Chancery Court Denies Motion to Dismiss in Case Seeking Removal of Trustees for Misconduct

By Eric Feldman and Patrick Jamieson

In response to demands by trust beneficiaries seeking removal of two trustees pursuant to Delaware law governing fiduciary relationships generally as well as a declaratory judgment that one trustee acted with gross negligence or willful misconduct, the Delaware Court of Chancery denied the trustees’ motion to dismiss, finding it was reasonably conceivable that both trustees were unfit to serve and that the one trustee could have acted with willful misconduct.

Petitioners in United Brotherhood of Carpenters Pension Plan v. Fellner, C.A. No. 9475-VCN (Del. Ch. February 26, 2015) (Noble, V.C.) are trust beneficiaries who collectively hold a 78.61% beneficial interest in three trusts (the “Trusts”).  Their interests stem from their 2008 purchase of limited partnership interests in a Delaware limited partnership whose general partner, BSF-TDC GP, LLC (“BSF-TSC”), was controlled by Michael Baumann.  In 2012, Baumann converted the limited partnership into a publicly traded Real Estate Investment Trust (“REIT”).  The limited partnership exchanged its ownership interests in various entities for 2,904,910 REIT common shares, then valued at $18.  Following the conversion, the limited partnership held only the REIT shares and two adjoining parcels of land and consequently determined to transfer its assets into a liquidating trust (the “Master Trust”) pursuant to a Plan of Liquidation and Liquidating Trust Agreement.  BSF-TDC was named as trustee of the Master Trust and the limited partners were designated as beneficiaries.

Following this transfer, Baumann divided the Master Trust’s assets among 3 series trusts, with two of such series trusts (the “Series Trusts”) holding a combined 98.5% of the Master Trust’s total equity value.  He appointed his allegedly close friend, Michael Fellner, as trustee the Series Trusts, potentially in violation of the Plan of Liquidation’s independence requirements.  As trustee, Fellner departed from a business plan that contemplated the development and sale of the real estate parcels previously held by the limited partnership, instead exchanging the Series Trusts’ interest in said parcels to the REIT, controlled by Baumann, for REIT common stock valued at $18 per share and preferred shares valued at $100 per share.  About one year later, the REIT announced it had reached an agreement to repurchase the preferred shares for $45 per share, to which Fellner agreed.  While the transaction was never consummated, the REIT’s common stock was valued below $7 per share by late 2013.

Petitioners asked the Chancery Court to remove Fellner and BSF-TDC as trustees of the Series Trusts and the Master Trust, respectively, pursuant to its equitable powers to remove trustees under 12 Del.

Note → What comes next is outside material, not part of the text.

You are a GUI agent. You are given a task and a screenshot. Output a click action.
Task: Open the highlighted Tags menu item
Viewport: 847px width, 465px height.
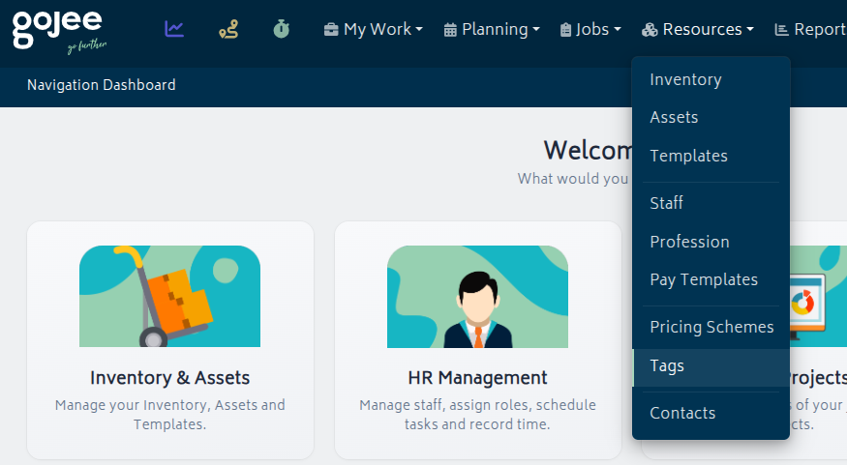(667, 365)
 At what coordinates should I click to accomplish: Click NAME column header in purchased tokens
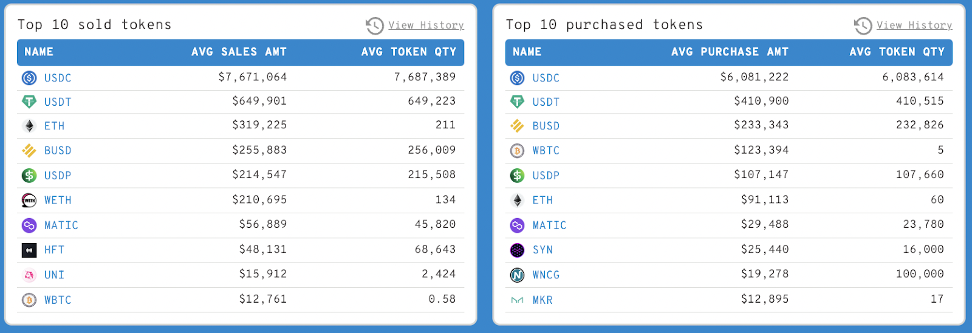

C. §3327.  While the Trusts were Delaware statutory trusts, pursuant to Section 3809 of the Delaware Statutory Trust Act, except as otherwise provided in a statutory trust’s governing instrument, Delaware law pertaining to trusts generally is applicable to statutory trusts.  Petitioners alleged that Baumann appointed Fellner as trustee of the Series Trusts in order to exert influence over him and that Fellner agreed to the proposed transaction with the REIT to enrich Baumann, and that this provided sufficient grounds for the Court to remove both trustees. The Court found that “[a]ctions taken while operating under a conflict of interest would likely breach a duty of loyalty” and would be grounds for the Court to remove the trustee.  Id. at *9.

As a result, the Court denied the motion to dismiss on all counts, finding (i) that it was reasonably conceivable that the Court might later deem BSF-TDC (i.e., Baumann) as unfit to serve as trustee of the Master Trust and (ii) that if Fellner “agreed to transactions to benefit Baumann, at the beneficiaries’ expense, it is reasonably conceivable the Court could later deem him unfit to serve as trustee. . . .”  Id. at *10.  In addition, the Court found that if Fellner approved the proposed transaction with the intent to enrich Baumann, Fellner could be charged with willful misconduct (which independently would entitle the Petitioners to vote to remove him as trustee of one of the Series Trusts pursuant to its trust agreement).

United Brotherhood of Carpenters Pension Plan v. Fellner, C.A. No. 9475-VCN (Del. Ch. February 26, 2015) (Noble, V.C.)